“It’s such a fine line between stupid and…uh, clever.”
This is all too true when it comes to science. You can design a breathtakingly clever experiment, using state of the art methods to address a really interesting and important question. And then at the end you realize that you forgot to type one word when writing the 1,000 lines of software code that runs this whole thing, and as a result, the whole thing’s a bust.
It happens all too often. It has happened to me, let me think, three times in my scientific career and, I know of several colleagues who had similar problems and I’m currently struggling to deal with the consequences of someone else’s stupid mistake.
Here’s my cautionary tale. I once ran an experiment involving giving people a drug or placebo and when I crunched the numbers I found, or thought I’d found, a really interesting effect which was consistent with a lot of previous work giving this drug to animals. How cool is that?

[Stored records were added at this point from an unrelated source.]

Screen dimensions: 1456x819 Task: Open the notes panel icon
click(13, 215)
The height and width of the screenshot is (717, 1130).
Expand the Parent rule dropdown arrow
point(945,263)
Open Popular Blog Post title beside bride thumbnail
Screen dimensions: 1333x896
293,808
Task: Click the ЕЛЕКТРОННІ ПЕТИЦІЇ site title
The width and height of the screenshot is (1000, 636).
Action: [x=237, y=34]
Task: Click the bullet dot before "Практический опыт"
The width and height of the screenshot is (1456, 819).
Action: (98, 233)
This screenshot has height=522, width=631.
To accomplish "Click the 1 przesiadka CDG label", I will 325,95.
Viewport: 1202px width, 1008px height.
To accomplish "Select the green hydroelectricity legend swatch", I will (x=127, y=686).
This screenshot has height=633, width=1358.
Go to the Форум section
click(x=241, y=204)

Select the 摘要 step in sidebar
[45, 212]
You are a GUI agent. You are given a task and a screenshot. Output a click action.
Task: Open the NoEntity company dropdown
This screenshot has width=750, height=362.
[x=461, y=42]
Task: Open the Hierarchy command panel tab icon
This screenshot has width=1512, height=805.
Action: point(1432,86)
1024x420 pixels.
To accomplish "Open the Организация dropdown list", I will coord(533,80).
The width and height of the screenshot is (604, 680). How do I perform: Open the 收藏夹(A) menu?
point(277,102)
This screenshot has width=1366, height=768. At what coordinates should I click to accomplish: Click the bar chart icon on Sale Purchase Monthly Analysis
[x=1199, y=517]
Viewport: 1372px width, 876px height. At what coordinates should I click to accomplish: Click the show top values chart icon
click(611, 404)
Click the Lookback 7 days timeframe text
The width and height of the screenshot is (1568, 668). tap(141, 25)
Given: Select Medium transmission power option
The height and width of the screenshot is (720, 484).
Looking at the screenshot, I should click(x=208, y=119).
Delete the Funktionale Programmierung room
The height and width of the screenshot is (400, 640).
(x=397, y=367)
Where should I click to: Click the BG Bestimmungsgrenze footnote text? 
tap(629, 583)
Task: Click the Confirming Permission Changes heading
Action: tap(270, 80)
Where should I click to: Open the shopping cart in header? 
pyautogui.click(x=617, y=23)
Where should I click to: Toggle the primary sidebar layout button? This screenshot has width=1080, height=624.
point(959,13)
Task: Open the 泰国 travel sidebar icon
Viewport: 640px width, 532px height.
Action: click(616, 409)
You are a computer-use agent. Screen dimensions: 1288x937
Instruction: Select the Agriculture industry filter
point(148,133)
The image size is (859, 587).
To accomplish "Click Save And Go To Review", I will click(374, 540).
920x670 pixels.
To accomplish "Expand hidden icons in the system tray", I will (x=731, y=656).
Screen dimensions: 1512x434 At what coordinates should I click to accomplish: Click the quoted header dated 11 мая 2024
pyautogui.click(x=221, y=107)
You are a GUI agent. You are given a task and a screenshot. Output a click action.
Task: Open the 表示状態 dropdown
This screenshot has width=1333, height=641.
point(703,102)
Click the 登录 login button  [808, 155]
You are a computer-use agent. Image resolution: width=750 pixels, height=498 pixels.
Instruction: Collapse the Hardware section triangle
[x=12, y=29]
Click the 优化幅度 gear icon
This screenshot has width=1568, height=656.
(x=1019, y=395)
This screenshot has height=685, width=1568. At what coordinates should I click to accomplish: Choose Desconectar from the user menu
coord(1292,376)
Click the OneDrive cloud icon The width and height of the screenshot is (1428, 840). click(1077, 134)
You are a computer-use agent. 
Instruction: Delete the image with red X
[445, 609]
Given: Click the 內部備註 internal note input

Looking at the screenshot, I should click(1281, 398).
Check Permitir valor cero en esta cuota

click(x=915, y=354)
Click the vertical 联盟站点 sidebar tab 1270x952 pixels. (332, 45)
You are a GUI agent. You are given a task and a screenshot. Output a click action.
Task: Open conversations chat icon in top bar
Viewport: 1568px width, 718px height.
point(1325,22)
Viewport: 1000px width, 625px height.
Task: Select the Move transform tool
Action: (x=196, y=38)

So I set about writing it up and told my supervisor and all my colleagues. Awesome.
About two or three months later, for some reason I decided to reopen the data file, which was in Microsoft Excel, to look something up. I happened to notice something rather odd – one of the experimental subjects, who I remembered by name, was listed with a date-of-birth which seemed wrong: they weren’t nearly that old.
Slightly confused – but not worried yet – I looked at all the other names and dates of birth and, oh dear, they were all wrong. But why?
Then it dawned on me and now I was worried: the dates were all correct but they were lined up with the wrong names. In an instant I saw the horrible possibility: m ixed up names would be harmless in themselves but what if the group assignments (1 = drug, 0 = placebo) were lined up with the wrong results? That would render the whole analysis invalid… and oh dear. They were.
As the temperature of my blood plummeted I got up and lurched over to my filing cabinet where the raw data was stored on paper. It was deceptively easy to correct the mix-up and put the data back together. I re-ran the analysis.
No drug effect.
I checked it over and over. Everything was completely watertight – now. I went home. I didn’t eat and I didn’t sleep much. The next morning I broke the news to my supervisor. Writing that email was one of the hardest things I’ve ever done.
What happened? As mentioned I had been doing all the analysis in Excel. Excel is not a bad stats package and it’s very easy to use but the problem is that it’s too easy: it just does whatever you tell it to do, even if this is stupid.
In my data as in most people’s, each row was one sample (i.e. a person) and each column was a piece of info. What happened was that I’d tried to take all the data, which was in no particular order, and reorder the rows alphabetically by subject name to make it easier to read.
How could I screw that up? Well, by trying to select “all the data” but actually only selecting a few of the columns. Then I reordered them, but not the others, so all the rows became mixed up. And the crucial column, drug=1 placebo=0, was one of the ones I reordered.
The immediate lesson I learned from this was: don’t use Excel, use SPSS, which simply does not allow you to reorder only some of the data. Actually, I still use Excel for making graphs and figures but every time I use it, I think back to that terrible day.
The broader lesson though is that if you’re doing something which involves 100 steps, it only takes 1 mistake to render the other 99 irrelevant. This is true in all fields but I think it’s especially bad in science, because mistakes can so easily go unnoticed due to the complexity of the data, and the consequences are severe because of the long time-scale of scientific projects.
Here’s what I’ve learned: Look at your data, every step of the way, and look at your methods, every time you use them. If you’re doing a neuroimaging study, the first thing you do after you collect the brain scans is to open them up and just look at them. Do they look sensible?
Analyze your data as you go along. Every time some new results come in, put it into your data table and just look at it. Make a graph which just shows absolutely every number all on one massive, meaningless line from Age to Cigarette’s Smoked Per Week to EEG Alpha Frequency At Time 58. For every subject. Get to know the data. That way if something weird happens to it, you’ll know. Don’t wait to the end of the study to do the analysis. And don’t rely on just your own judgement – show your data to other experts.
Check and recheck your methods as you go along. If you’re running, say, a psychological experiment involving showing people pictures and getting them to push buttons, put yourself in the hot seat and try it on yourself. Not just once, but over and over. Some of the most insidious problems with these kinds of studies will go unnoticed if you only look at the task once – such as the old “randomized”-stimuli-that-aren’t-random issue.
Trust no-one. This sounds bad, but it’s not. Don’t rely on their work, in experimental design or data analysis, until you’ve checked it yourself. This doesn’t mean you’re assuming they’re stupid, because everyone makes these mistakes. It just means you’re assuming they’re human like you.
Finally, if the worst happens and you discover a stupid mistake in your own work: admit it. It feels like the end of the world when this happens, but it’s not. However, if you don’t admit it, or even worse, start fiddling other results to cover it up – that’s misconduct, and if you get caught doing that, it is the end of the world, or your career, at any rate.